Laminated oak and maple are the two primary floors currently installed in van trailers, Wolford says. Since the late 1960s, oak has been the industry standard and accounts for 81 percent of all wood flooring in dry freight vans today. Apitong has long been the floor of choice for flatbed applications. Apitong is hard, durable and naturally resistant to rot and decay, which makes it an ideal choice for exterior applications, such as platform trailers.

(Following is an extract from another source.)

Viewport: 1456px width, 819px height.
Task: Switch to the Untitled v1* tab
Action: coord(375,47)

“Generally speaking, floors are constructed similarly; however, each manufacturer does have specific technology or processes that may lead to better consistency,” says Wolford. “When one refers to the construction of a wood floor, the gluing process immediately comes to mind. There is no doubt that proper adhesion is paramount when manufacturing a laminated floor; however there are many other factors that we, as manufacturers, must take into consideration. One example is lumber. If the lumber is not dried to the right moisture content, it will not bond. Another example is component tolerance. We must hold very tight tolerances on every single component that’s put into our floors. If the tolerances are out of range, the components will not adhere properly. There are numerous other key parts to our process that we simply cannot ignore if we want to build durable, long-lasting floors.”

Many flooring manufacturers have come and gone in recent years. Seven years ago, there were 12 flooring suppliers serving the trailer industry. Today, there are only five.

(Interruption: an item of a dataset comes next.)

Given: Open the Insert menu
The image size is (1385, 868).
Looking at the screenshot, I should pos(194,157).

The trailer floor is one of the most integral parts of a trailer, and that’s why it’s important to align with a flooring supplier that has a long history of making quality flooring and can identify ways to reduce overall ownership costs through lower maintenance.

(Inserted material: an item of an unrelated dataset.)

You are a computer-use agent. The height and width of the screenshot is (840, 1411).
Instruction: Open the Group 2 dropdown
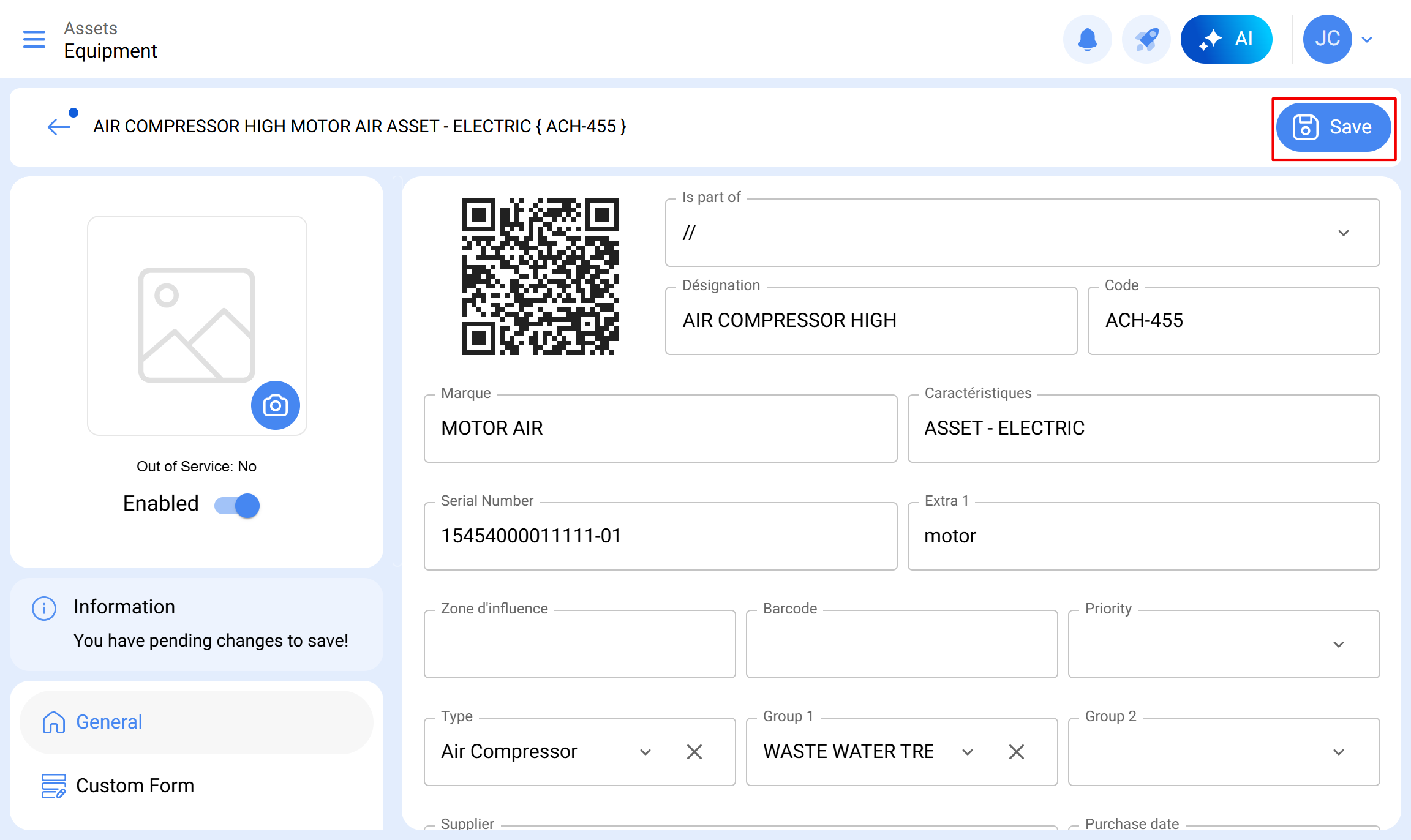[1338, 752]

“A well made floor should require very little maintenance,” notes Wolford. “Trailers need to be cleaned out regularly with either a broom or compressed air, but never water. Maintenance managers will want to watch for loose floor screws, worn undercoating (especially behind the wheels) and damage to the floor itself. Repairs should be made immediately to prevent further damage.”

Maintenance notes

Vanguard notes that maintaining freight vans at optimum performance is reasonably simple but requires regular inspections by drivers and maintenance teams, along with repair of any deficiencies when noted.

Moisture intrusion into the trailer interior can be a serious problem if undetected or left unrepaired. And, moisture can damage expensive cargo. As a result, regular inspections from the inside of the trailer for water intrusion are especially important. The areas most prone to damage are the roof sheet joint and its top sides, front and rear. Keep in mind that rear door gaskets may be damaged or simply worn.

Continuous moisture intrusion or trapped moisture in the wood floor can, and will, eventually cause floor deterioration, resulting in costly repairs. That’s why regular inspection for loose floor screws is important.

Any damage to the side sheets of the trailer should also be repaired immediately because these components carry the load. Be careful not to alter the structural integrity of the vehicle. Using rivets not of the same rating, or not understanding where stresses are greatest, can cause a repair to affect a trailer’s useful life.

A competent trailer repair shop should be involved with any repair. Even then, repairs may still affect trailer warranties. So, it is always best to check with or maintain a relationship with an authorized dealer.

Wabash adds that a few common maintenance issues associated with roof systems include damaged roof bows and tears/punctures in the roof sheet. These issues can be minimized or avoided with proper specification.

Floor systems may have problems – such as cracked floor boards, broken floor fasteners and floor-board decay – caused by improper specification or improper use. Fortunately, these problems can all be reduced with the proper floor design and construction materials.